Per celebrare l’ultima casalinga la società ha schierato in campo dei bambini con la tuta sociale, al fine di accogliere l’ingresso delle squadre facendo volare dei palloncini con i colori rossoneri. Sono sincero: in generale non amo molto queste cose, soprattutto quando avvengono nelle serie professionistiche. Mi lasciano sempre un retrogusto di plastificato e retorico. Trovo che invece, in questa occasione, il tutto sia riuscito con molta semplicità e aiuti a solidificare il rapporto dei più piccoli con la squadra della città. Considerato il cammino dal basso fatto dalla VJS in questi anni, c’è assoluto bisogno che lo strato più giovane e attivo veliterno prenda immediatamente coscienza di quanto il polo calcistico autoctono sia importante, in maniera da poter continuare su questa falsariga e garantire una stabilità identitaria anche nei prossimi anni.
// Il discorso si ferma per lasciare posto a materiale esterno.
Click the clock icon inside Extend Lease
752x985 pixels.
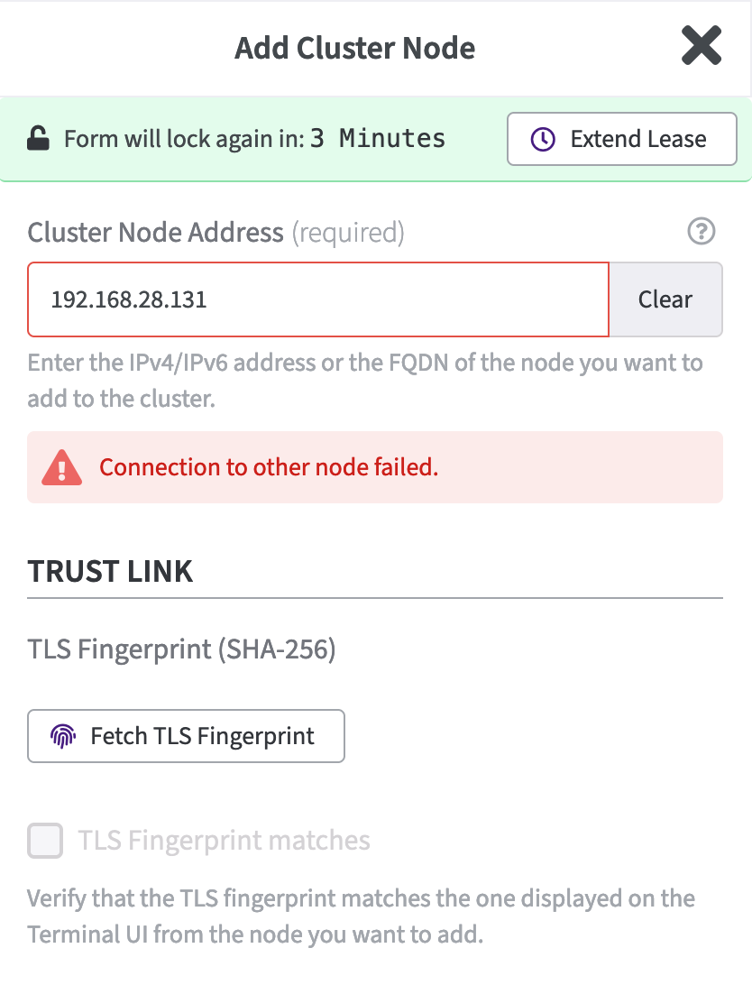point(542,138)
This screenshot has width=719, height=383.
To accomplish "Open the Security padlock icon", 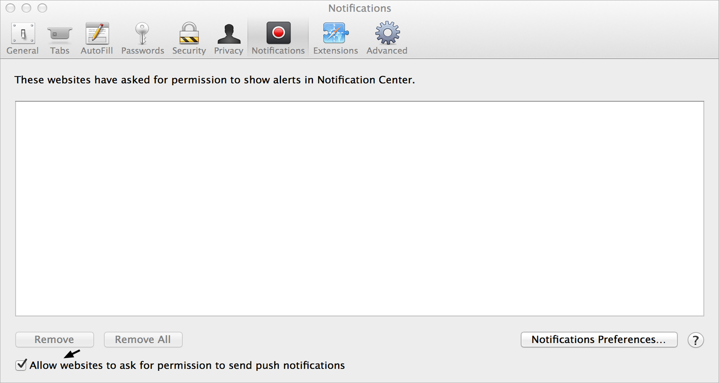I will (x=189, y=33).
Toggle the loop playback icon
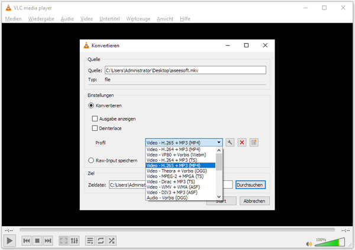The width and height of the screenshot is (355, 250). point(101,241)
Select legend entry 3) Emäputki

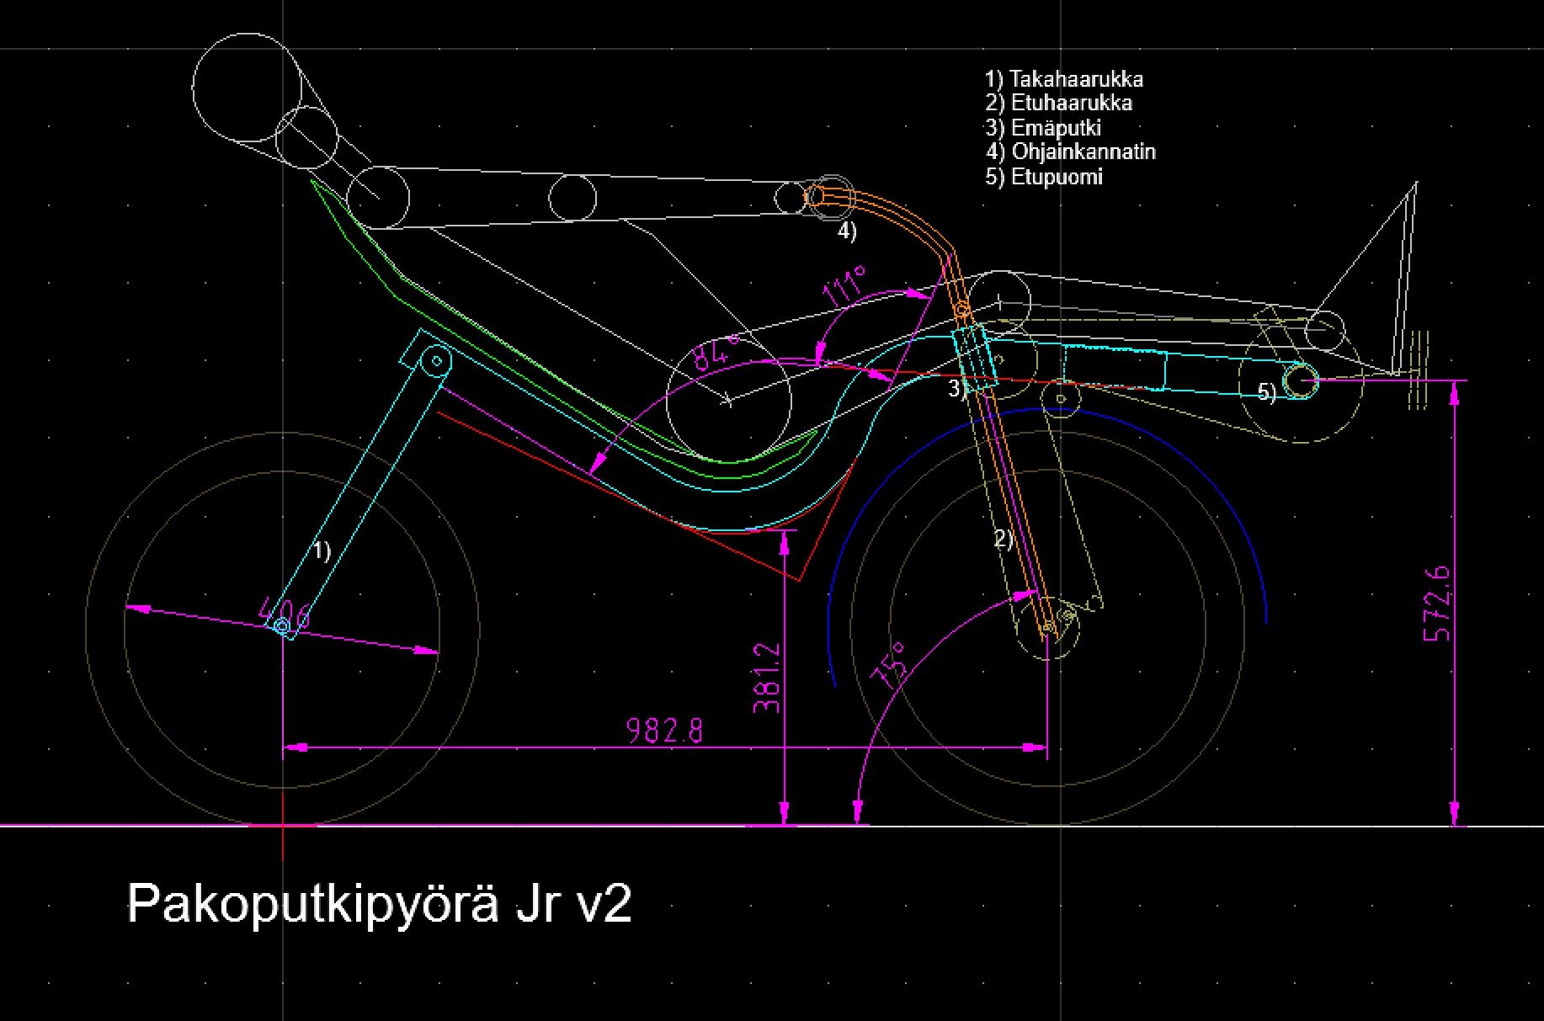[1043, 128]
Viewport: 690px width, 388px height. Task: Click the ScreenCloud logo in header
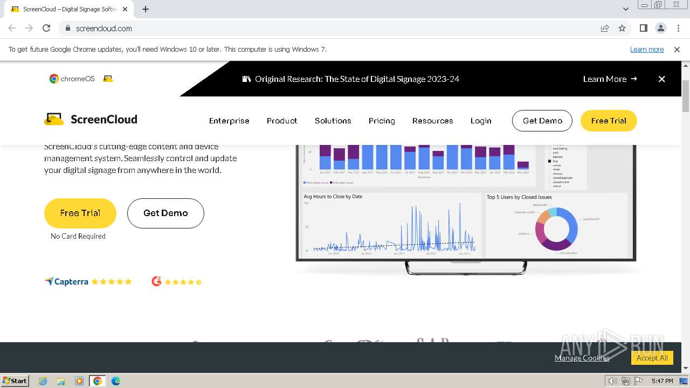(91, 120)
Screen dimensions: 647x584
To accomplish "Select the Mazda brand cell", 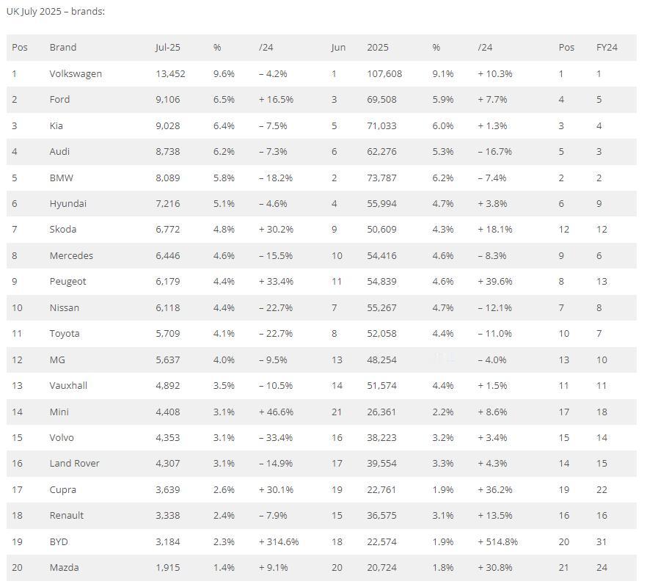I will pyautogui.click(x=64, y=567).

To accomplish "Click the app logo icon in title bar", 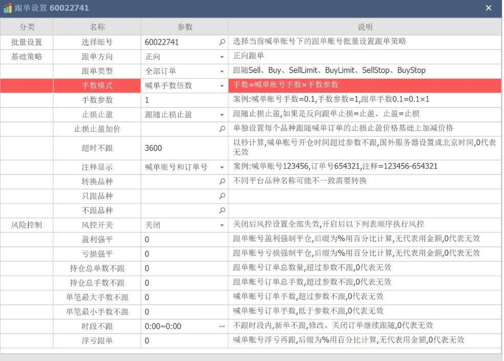I will point(8,8).
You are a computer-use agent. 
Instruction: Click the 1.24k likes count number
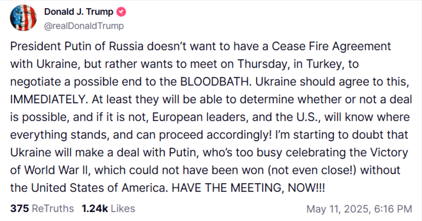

Chi per questa stabilità ha gettato basi importanti e sta lavorando affinché si coinvolga sempre più gente è ovviamente la Banda Volsca, che anche oggi si fa trovare al suo posto. Pronta a sostenere la compagine rossonera, mettendo sugli spalti le ultime forze di questa lunga stagione. Gli ultras veliterni, come al solito, spolverano un’ottima performance fatta di cori tenuti a lungo, battimani e tre bandieroni sventolati praticamente senza sosta. Di tanto in tanto appare anche qualche torcia, che di sicuro non fa mai male. Per questi ragazzi si è trattato sicuramente di un’annata positiva, che li ha visti crescere ma che non può essere un punto d’arrivo nel mondo ultras del 2023. Come spesso mi capita di dire: accontentarsi, in genere, rappresenta solo l’inizio della fine. Voler sempre migliorare – ovviamente senza scadere nella mania e nel perfezionismo compulsivo – è invece necessario per forgiare la propria opera e salire lentamente di gradino in gradino.

Resta il grande merito, da parte loro, di aver saputo aggregare in un’area geografica tutt’altro che semplice. Con Roma a due passi e con la maggior parte dei ragazzi che proprio la Capitale bramano e scimmiottano, tirar su e insistere su un discorso ultras a queste latitudini è ardua. Lo dico con senno di conoscenza, avendo visto numerose realtà nascere – magari portare anche discreti numeri – ma poi implodere su loro stesse un po’ per demerito e molto per il contesto sociale che quotidianamente si trovano ad affrontare. Benché creda che negli ultimi anni stia avvenendo una sorta di “ritorno all’ovile” da parte di molti, ormai stanchi delle logiche iper commerciali della Serie A, ma annoiati anche dal sentirsi soltanto un numero in mezzo alla marea anziché i primi protagonisti.

In campo la VJS viene ripresa a pochi minuti dal termine, con l’incontro che termina 1-1. Un risultato che di certo scontenta un po’ giocatori e tifosi, i quali tuttavia si cingono in un bell’abbraccio dopo il triplice fischio. Dopo il triplice fischio cominciano a cadere le prime gocce di pioggia, una vera e propria costante di tutte le mie visite a Velletri. Il pubblico lascia gli spalti e io sono attesa dal treno di ritorno, con destinazione Stadio Olimpico. Il che, per l’appunto, mi fa rifare quel salto dalla realtà a misura d’uomo a quella immensa, della metropoli. Sono certo che senza la prima nella mia vita avrei vissuto molto diversamente – forse male – anche la seconda. E questo è il segreto anche di chi nella provincia, nei piccoli campi di periferia e in quelli con poche decine di posti disponibili continua a coltivare il sogno e la passione, al seguito della propria squadra e della parola Ultras.